For Gary, 43 and Dawn, 39, who had chucked conventional careers in inventory management (for him) and health care (for her), the shareholder arrangement served two purposes. It allowed them to fulfill their personal desire to make milk available to consumers in what they believed was a healthier form, and it enabled them to escape the mass-production-commodity cycle that had seen an estimated 1,500 Kentucky dairies bite the dust in the decade between 1993 and 2003 alone, says Gary.

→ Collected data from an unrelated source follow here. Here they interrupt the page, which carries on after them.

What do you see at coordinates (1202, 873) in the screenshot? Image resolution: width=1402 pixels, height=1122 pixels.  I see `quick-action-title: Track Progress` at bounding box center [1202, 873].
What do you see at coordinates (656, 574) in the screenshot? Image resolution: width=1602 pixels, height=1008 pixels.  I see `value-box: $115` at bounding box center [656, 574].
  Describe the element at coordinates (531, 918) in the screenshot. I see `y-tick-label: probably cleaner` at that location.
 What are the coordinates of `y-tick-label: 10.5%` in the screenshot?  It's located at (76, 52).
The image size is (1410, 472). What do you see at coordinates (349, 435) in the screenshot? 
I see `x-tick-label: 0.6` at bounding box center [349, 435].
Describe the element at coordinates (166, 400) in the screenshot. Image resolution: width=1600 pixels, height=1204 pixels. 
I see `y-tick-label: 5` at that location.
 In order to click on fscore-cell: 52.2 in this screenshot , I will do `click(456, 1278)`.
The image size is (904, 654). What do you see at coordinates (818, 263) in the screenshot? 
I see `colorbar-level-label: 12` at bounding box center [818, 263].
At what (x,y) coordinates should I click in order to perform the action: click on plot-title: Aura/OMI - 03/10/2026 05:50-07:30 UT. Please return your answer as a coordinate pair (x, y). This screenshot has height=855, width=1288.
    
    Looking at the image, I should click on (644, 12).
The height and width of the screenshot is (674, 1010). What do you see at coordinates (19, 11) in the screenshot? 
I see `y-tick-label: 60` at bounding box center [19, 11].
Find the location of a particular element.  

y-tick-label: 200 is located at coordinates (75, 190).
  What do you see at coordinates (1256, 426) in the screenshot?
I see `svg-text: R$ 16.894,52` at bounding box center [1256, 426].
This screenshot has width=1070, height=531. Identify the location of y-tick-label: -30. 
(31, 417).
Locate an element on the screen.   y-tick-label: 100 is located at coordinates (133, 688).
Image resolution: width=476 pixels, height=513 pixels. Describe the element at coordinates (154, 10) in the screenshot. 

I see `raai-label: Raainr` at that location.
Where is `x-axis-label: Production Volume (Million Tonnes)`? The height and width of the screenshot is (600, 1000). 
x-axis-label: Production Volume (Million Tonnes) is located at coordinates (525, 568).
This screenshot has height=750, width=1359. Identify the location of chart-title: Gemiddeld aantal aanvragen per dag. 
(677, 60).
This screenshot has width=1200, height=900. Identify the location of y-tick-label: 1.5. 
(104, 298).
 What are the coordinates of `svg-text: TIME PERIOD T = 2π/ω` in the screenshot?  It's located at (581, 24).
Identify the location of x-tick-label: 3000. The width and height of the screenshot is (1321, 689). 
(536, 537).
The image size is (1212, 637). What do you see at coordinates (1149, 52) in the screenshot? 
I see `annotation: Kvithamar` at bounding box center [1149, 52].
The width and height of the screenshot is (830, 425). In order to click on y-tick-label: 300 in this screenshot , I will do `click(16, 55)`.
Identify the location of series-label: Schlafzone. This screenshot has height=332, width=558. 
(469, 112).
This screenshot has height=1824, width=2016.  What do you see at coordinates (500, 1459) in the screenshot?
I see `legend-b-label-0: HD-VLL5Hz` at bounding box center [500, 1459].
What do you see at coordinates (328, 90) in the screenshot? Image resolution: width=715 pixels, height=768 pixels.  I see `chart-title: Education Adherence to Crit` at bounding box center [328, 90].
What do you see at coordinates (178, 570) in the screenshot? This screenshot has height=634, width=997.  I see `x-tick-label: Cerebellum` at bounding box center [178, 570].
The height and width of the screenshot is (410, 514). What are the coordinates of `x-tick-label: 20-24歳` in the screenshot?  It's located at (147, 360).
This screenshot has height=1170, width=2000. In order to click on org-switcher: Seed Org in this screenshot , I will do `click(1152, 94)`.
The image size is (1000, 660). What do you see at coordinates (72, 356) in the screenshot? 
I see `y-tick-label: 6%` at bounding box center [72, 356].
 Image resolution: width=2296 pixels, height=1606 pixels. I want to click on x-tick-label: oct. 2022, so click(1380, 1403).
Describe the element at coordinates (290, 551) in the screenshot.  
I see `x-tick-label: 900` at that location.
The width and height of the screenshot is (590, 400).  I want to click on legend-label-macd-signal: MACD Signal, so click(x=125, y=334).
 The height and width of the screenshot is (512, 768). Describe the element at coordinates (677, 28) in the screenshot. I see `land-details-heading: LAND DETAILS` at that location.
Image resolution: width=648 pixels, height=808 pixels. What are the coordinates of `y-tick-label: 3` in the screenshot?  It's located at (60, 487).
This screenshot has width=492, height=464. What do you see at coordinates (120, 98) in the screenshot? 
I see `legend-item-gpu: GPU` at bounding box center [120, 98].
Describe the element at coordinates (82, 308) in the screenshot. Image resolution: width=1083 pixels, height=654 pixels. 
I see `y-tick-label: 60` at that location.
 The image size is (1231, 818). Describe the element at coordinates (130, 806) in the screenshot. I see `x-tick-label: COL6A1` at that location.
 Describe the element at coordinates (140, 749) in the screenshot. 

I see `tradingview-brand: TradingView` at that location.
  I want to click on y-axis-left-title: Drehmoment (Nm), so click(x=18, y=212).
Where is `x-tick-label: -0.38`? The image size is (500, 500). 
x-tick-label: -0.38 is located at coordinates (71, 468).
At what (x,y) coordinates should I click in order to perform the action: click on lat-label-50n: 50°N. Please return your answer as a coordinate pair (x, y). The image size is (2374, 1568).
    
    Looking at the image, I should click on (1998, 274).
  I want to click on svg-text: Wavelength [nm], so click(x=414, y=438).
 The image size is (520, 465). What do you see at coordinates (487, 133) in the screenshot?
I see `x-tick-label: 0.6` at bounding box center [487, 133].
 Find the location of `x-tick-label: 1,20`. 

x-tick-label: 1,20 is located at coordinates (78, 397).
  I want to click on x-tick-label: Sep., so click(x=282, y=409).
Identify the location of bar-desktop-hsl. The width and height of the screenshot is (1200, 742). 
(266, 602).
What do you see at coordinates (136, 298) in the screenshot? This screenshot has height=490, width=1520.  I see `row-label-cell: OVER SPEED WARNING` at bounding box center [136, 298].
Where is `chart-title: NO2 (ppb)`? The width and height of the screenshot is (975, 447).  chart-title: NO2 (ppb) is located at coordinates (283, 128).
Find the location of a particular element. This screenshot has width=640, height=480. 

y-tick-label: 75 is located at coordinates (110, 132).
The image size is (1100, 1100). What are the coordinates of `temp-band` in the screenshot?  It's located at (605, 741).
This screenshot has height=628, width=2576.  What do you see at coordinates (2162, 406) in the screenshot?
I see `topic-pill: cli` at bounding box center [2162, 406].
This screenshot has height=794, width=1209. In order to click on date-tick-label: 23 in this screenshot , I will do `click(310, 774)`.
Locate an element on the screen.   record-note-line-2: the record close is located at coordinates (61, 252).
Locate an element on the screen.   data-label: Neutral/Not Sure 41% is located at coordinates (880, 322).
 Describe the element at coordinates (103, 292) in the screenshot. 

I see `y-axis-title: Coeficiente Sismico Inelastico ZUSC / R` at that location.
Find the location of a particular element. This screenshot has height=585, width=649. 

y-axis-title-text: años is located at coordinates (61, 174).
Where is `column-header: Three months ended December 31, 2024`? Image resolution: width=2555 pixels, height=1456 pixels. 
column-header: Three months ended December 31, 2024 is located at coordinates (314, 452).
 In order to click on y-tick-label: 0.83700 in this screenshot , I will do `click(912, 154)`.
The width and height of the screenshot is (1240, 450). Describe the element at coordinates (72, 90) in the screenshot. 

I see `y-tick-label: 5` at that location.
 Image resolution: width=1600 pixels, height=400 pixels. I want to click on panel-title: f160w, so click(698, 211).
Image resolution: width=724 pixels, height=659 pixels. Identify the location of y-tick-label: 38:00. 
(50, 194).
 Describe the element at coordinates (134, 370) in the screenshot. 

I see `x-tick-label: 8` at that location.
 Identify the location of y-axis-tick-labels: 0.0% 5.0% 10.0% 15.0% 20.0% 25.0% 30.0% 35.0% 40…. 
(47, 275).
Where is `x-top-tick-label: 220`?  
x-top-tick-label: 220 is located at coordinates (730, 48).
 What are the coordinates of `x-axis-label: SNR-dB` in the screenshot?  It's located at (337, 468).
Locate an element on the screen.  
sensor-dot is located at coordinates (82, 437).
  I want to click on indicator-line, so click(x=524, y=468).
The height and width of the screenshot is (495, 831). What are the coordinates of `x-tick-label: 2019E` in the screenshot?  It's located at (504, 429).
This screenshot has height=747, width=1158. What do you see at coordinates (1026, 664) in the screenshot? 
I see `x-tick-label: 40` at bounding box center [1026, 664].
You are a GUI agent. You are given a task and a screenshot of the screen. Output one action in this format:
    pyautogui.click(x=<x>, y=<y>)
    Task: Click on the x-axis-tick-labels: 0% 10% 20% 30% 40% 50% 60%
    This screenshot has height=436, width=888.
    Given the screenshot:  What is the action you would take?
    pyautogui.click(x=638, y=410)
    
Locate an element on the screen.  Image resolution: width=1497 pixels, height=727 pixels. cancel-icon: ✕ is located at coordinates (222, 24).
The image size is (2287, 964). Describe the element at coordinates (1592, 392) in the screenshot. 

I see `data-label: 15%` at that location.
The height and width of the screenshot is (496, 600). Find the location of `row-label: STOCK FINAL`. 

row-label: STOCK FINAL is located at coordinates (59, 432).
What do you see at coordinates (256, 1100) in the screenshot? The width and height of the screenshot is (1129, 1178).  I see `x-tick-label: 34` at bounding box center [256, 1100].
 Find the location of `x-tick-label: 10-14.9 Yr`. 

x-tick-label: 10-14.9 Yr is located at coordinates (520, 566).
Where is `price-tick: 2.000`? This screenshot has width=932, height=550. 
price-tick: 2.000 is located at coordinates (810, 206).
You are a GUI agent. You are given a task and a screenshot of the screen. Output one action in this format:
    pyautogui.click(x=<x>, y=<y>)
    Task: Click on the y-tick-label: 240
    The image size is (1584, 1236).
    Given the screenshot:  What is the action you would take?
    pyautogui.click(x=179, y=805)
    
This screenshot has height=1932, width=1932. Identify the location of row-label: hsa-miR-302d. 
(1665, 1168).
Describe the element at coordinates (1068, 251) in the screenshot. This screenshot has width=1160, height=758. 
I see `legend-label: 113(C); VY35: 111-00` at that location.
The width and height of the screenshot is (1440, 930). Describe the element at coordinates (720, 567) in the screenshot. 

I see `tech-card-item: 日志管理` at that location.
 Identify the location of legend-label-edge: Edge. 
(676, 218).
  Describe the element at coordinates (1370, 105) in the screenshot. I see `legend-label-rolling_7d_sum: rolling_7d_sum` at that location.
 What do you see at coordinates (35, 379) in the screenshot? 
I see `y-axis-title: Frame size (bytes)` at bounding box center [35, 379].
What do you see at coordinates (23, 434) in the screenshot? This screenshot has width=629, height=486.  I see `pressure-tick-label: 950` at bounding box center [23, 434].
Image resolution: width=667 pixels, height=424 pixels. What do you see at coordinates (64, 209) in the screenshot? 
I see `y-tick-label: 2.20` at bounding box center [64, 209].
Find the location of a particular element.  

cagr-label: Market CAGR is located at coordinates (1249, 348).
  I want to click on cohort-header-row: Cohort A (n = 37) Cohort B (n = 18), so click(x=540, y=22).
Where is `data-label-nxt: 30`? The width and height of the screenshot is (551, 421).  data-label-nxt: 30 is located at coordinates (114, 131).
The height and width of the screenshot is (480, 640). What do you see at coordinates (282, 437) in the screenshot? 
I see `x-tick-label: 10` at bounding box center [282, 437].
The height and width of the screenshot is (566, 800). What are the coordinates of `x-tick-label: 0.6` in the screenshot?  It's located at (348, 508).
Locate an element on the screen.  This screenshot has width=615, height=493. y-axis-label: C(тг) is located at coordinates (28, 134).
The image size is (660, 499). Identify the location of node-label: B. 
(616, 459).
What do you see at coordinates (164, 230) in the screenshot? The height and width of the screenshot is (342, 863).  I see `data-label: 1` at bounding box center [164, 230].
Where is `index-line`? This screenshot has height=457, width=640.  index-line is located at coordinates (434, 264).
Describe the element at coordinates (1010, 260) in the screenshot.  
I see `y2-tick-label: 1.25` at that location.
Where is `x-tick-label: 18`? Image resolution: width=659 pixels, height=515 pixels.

For nearly a year-and-a-half, everything went as planned. The milk arrived on schedule and the health of Gelhaus' children improved dramatically. But on Mar. 6 of this year, everything changed. At about 1:15 in the afternoon, Gary Oaks arrived at a Cincinnati parking lot for what he thought would be a routine delivery, distributing milk to his shareholders. He got out of his truck, opened the trailer, and began handing out bottles of milk to a few of the dozen or so shareholders present.
Gelhaus wasn't there, but another shareholder who was, Joanne Miller, of Morrow, Ohio, remembers vividly what happened next. "I was placing empty bottles in carriers when I noticed a Cincinnati police cruiser moving through the parking lot slowly toward the trailer. Another cruiser followed. Officers moved toward the cow-share owners and told them not to pick up the milk that had already been set out, and actually moved in to prevent members from picking up the milk."
Out of several unmarked cars emerged men in plain clothes who "gathered near the tailgate of the trailer," Miller says. Only one would identify himself, an agent of the Ohio Dept. of Agriculture (ODA), she says. Other agents were there from the Kentucky Public Health Dept.